Thomas Visser Colorless green ideas sleep Swiftly

Customizing the source location of failures reported by XCTest

If you’re writing unit tests and use helper methods to factor out common assertions, you might have encountered situations where test failures would not show up in the correct location in your Xcode editor. The failure would be reported in the helper method, instead of in the actual test. Especially if you call the helper method multiple times, perhaps even from multiple tests, it would become hard to figure out the context of the failures.

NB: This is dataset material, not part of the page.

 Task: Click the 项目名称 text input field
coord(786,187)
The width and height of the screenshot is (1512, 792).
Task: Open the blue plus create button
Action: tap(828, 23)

Two failures in a helper method

In this situation, I can see that the assert in assertSymmetry failed twice, but I can’t see the context of the failures. I can also see that testSerialization failed, but it doesn’t show which part of the test failed.

Solution

To have the failures show up inside the testSerialization test, we need to capture the file and line number for each call to assertSymmetry and pass them to XCTAssertEqual. file and line are optional parameters of XCTAssertEquals, which default to the file path and line number of the XCTAssertEquals call site. You can pass them to override this behavior and explicitly specify the file and line to display the failure at. To capture the values for the call sites of assertSymmetry, we add file and line as optional parameters to it and use the #file and #line compiler directives as their default values. The Swift compiler fills them in, so we don’t have to.

This results in every call to assertSymmetry from testSerialization to be expanded to something like assertSymmetry(of: field, file: "/path/to/Test.swift", line: 15). The result: failures are now reported on the line where we call assertSymmetry, instead of where we call XCTAssertEqual.

Failures in the actual test method

This works not only for XCTAssertEquals, but also for XCTAssert, XCTAssertNil, XCTFail and any other XCTest assertion. On top of that, many third party testing libraries also support it, e.g. Nimble and iOSSnapshotTestCase.

All the right failures, in all the right places.